The industry I’m referring to? Why, retail, of course.
Retail is larger than any of the sectors Trump usually dotes on, the ones he bestows with bailouts and subsidies and affectionate tweets. “Retail salesperson” is the single biggest occupation in the country. Total industry employment eclipses that of manufacturing by some 3 million jobs, according to the Bureau of Labor Statistics.
In fact, more people work in department stores alone than in the entire coal mining industry — by a factor of 20.
Lately, retail has been suffering. From January through mid-June, U.S. companies announced plans to close some 7,000 brick-and-mortar stores, more closures than in all of 2018, according to Coresight Research. This despite the fact that the economy has posted strong growth and consumers have more money in their pockets thanks to the recent tax cuts.
Many dark or soon-to-darken storefronts are household names, such as Payless ShoeSource, Gap, J.C. Penney, Family Dollar. They have struggled to compete as customers spend more of their money online (and on other purchases, such as restaurant meals).
Malls were also vastly overbuilt, growing more than twice as fast as the U.S. population from 1970 to 2015. So even without Amazon and other e-commerce, a correction was probably coming eventually, if not necessarily the retail-pocalypse we see today. (Amazon’s founder, Jeff Bezos, owns The Post.)
There are lots of parallels with Trump’s pet industries. Retail, for instance, is dominated by demographics at the heart of Trump’s political base: financially insecure non-college-educated whites displaced by technological change. As in manufacturing, those retail employees lucky enough to have work often log long shifts, on their feet, with little control over their hours.
Yet, for some reason, the decline of retail — and the 160,000 industry jobs eliminated since January 2017 — hasn’t inspired nearly the same level of sympathy as have similar challenges in other industries.
Perhaps that’s because retail isn’t as geographically concentrated as manufacturing. Bombed-out malls dot the country, punching holes in local employment numbers. But there’s no Rust Belt-like locus for presidential candidates to pander to.
Or maybe it’s that retail isn’t as “manly” as manufacturing, in the literal sense: About half of retail payroll employees are women, compared with just more than a quarter of manufacturing workers.
Whatever the cause, that lack of sympathy is going to be a problem. Because just as these companies are enduring painful structural change, Trump is threatening to jack up their costs.

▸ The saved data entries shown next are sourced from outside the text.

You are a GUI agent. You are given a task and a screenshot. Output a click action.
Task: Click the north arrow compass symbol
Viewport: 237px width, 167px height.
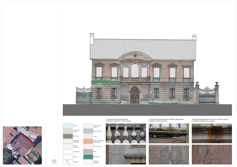[x=54, y=161]
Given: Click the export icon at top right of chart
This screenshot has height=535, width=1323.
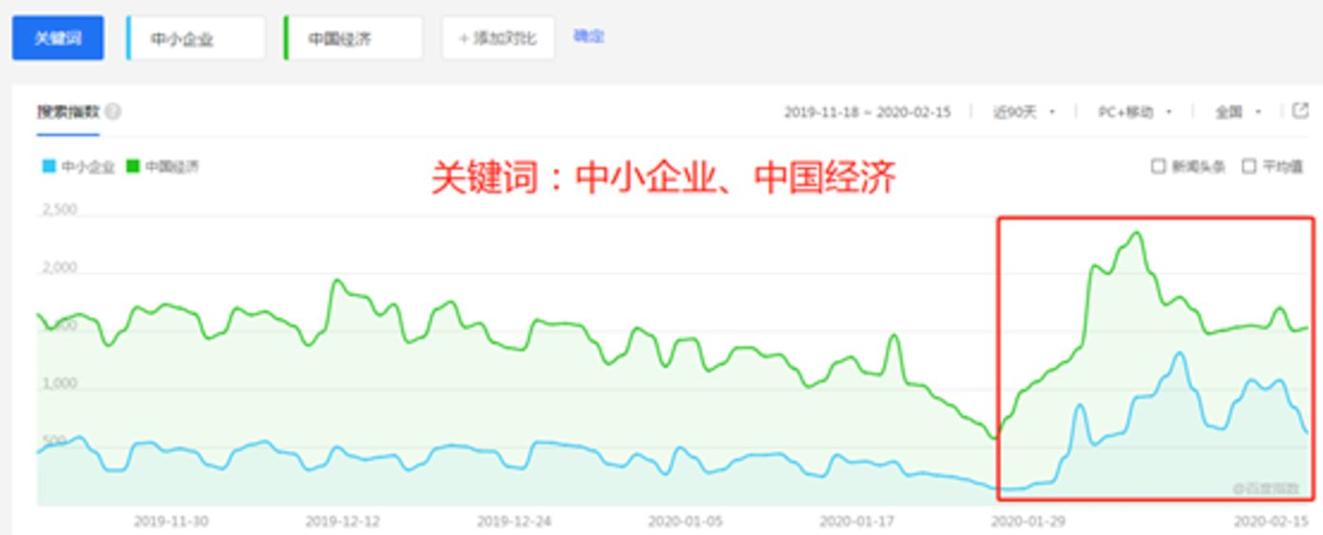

When Trump began his tariff hikes in early 2018, he mostly spared consumer goods, with some notable exceptions. His tariffs on steel, aluminum and $250 billion of Chinese imports primarily targeted inputs. Then last month, he announced plans to levy new duties of 25 percent on the remaining $300 billion or so of Chinese products. What’s left is largely consumer goods: cellphones, clothing, toys, shoes and so on.
Retail companies, understandably, are freaking out. They source much of their inventory from China and can’t reroute their supply chains easily, cheaply or quickly.
Last week, 661 firms — including major players such as Costco, Target and Hallmark — signed a letter pleading with the administration not to use tariffs as a cudgel in its efforts to address China’s trade abuses. The USTR has also received more than 1,600 written comments thus far, overwhelmingly negative.
These, like the USTR public hearings, echo what big retailers had already been warning investors and customers: Sweeping tariffs will stress already-thin profit margins and lead to layoffs. They will also raise prices for U.S. households by hundreds or thousands of dollars, wiping out the value of Trump’s tax cuts.
Trump’s trade wars have caused plenty of pain for U.S. companies already, but he’s cushioned the blow to at least some of them through taxpayer-funded bailouts. No such rescue seems in the offing for retail — neither for the businesses and workers themselves, nor the customers who will have to absorb price increases, as they have in earlier rounds of tariffs.
Even if Trump were inclined to execute such a bailout, designing it would present a challenge. How, after all, would you bail out nearly every taxpayer in the country?